*Trecho:*

--------------------------------

Em tempos de rosa e azul, goiabeiras, mestrados bíblicos, Paulo Freire comunista, “cidadões”, laranjas e afins, vale ressaltar o uso equivocado do conceito de “ideologia”.
Destutt-Tracy, aristocrata e iluminista francês do século XVIII, cunhou o termo, no sentido de apresentá-lo como uma espécie de “mãe de todas as ciências”. Ideologia seria um saber que traria consigo o cerne de todas as ideias.
Todavia, essa conceituação apresenta-se por demais vazia. Se nos ativermos à definição semântica: “logia” de logos — do grego —, “razão”, “palavra”, “estudo” e “lógica”. Portanto, “estudo das ideias”. Quais? Todas ou nenhuma.
Recordo-me de uma charge publicada pelo genial Glauco: no primeiro quadro, um casal abastado, em sua mansão, com uma enorme televisão ligada, na qual um político dizia: “Povo Brasileiro!”. No segundo, uma família de trabalhadores, amontoada num sofá, uma sala bem simples, sem lustre, a geladeira no mesmo ambiente, um pinguim dando o tom kitsch, uma televisão bem menor, na qual o político bradava: “Povo Brasileiro!”. Por fim, no último, uma multidão aglomerada em frente a uma loja — esses não tinham casa, que dirá televisão —, diante de um pequeno aparelho, no qual o mesmo político vociferava: “Povo Brasileiro!”.

--------------------------------

*Conjunto de registros:*
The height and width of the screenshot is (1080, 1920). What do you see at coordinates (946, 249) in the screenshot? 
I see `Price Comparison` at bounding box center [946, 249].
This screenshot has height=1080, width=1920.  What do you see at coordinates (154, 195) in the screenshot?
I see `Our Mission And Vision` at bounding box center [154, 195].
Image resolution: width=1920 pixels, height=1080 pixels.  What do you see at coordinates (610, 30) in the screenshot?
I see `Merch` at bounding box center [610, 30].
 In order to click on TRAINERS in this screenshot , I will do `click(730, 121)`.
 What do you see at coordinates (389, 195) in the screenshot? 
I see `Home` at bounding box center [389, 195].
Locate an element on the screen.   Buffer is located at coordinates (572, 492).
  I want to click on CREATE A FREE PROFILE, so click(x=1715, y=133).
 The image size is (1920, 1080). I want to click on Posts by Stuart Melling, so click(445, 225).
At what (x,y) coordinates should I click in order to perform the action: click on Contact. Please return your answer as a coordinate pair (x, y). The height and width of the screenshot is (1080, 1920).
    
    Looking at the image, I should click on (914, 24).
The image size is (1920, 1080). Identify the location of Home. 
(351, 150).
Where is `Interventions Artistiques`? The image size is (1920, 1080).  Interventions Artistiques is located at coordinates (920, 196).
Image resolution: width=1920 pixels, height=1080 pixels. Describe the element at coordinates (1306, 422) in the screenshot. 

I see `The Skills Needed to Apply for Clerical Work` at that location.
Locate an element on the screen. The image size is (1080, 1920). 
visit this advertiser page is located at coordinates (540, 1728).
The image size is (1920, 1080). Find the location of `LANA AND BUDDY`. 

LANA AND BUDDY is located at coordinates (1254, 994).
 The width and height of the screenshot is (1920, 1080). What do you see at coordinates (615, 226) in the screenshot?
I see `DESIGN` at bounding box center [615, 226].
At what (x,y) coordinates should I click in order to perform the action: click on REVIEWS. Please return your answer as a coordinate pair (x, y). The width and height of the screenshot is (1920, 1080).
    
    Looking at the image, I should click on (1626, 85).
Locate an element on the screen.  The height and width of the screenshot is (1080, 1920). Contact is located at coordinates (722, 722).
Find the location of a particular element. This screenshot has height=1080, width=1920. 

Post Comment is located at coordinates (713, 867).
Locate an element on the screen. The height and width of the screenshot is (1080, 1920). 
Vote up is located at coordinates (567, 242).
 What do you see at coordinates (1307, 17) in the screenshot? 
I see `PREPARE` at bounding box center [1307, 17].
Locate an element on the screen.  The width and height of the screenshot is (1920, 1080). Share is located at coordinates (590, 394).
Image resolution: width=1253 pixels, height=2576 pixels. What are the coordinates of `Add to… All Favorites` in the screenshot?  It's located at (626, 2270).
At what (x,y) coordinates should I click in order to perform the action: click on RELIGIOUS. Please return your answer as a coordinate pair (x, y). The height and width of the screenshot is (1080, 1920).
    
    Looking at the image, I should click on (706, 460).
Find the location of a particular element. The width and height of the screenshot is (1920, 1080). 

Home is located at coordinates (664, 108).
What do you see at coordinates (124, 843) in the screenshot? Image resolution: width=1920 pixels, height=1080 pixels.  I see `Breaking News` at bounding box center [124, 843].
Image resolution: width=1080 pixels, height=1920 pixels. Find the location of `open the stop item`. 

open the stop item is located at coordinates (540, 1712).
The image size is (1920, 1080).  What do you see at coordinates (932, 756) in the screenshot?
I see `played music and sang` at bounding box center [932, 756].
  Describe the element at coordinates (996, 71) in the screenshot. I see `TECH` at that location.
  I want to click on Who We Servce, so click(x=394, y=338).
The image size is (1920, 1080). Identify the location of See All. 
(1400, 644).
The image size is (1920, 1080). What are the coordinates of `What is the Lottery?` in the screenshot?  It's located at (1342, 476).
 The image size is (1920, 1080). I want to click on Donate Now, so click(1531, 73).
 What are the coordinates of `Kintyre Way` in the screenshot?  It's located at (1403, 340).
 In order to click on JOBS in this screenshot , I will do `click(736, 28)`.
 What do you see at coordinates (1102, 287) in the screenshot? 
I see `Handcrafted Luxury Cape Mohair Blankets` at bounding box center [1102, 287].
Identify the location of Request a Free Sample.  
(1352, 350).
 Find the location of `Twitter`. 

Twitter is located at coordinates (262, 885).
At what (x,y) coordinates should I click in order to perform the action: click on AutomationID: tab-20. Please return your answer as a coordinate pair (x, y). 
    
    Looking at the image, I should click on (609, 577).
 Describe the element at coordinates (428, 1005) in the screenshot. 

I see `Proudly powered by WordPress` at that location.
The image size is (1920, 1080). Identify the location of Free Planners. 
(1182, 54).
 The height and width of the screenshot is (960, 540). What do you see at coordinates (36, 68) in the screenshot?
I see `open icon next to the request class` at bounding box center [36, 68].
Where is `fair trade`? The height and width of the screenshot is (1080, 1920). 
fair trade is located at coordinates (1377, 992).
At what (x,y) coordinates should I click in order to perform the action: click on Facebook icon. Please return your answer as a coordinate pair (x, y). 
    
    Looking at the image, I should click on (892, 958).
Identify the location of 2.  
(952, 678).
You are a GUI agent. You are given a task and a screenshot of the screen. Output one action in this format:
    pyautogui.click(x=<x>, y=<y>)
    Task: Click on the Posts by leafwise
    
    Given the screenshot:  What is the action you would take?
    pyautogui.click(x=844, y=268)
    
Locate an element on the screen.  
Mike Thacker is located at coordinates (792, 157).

--------------------------------

*Problemas a resolver:*
1) Diga se cada afirmação abaixo está de acordo com o trecho, respondendo sim ou não e citando literalmente as palavras do trecho que decidem. (a) Destutt-Tracy era um aristocrata francês do século XVIII. (b) Na charge de Glauco, a família de trabalhadores tinha uma televisão maior que a do casal abastado. (c) No último quadro da charge, a multidão estava diante de uma loja.
2) Por favor, repita exatamente as linhas dos registros, da linha com "Identify the location of Request" até a linha com "center [36, 68].", incluindo as duas.

*Lista de respostas:*
1)
(a) Sim: "Destutt-Tracy, aristocrata e iluminista francês do século XVIII"
(b) Não: "uma televisão bem menor"
(c) Sim: "uma multidão aglomerada em frente a uma loja"

2)
Identify the location of Request a Free Sample.  
(1352, 350).
 Find the location of `Twitter`. 

Twitter is located at coordinates (262, 885).
At what (x,y) coordinates should I click in order to perform the action: click on AutomationID: tab-20. Please return your answer as a coordinate pair (x, y). 
    
    Looking at the image, I should click on (609, 577).
 Describe the element at coordinates (428, 1005) in the screenshot. 

I see `Proudly powered by WordPress` at that location.
The image size is (1920, 1080). Identify the location of Free Planners. 
(1182, 54).
 The height and width of the screenshot is (960, 540). What do you see at coordinates (36, 68) in the screenshot?
I see `open icon next to the request class` at bounding box center [36, 68].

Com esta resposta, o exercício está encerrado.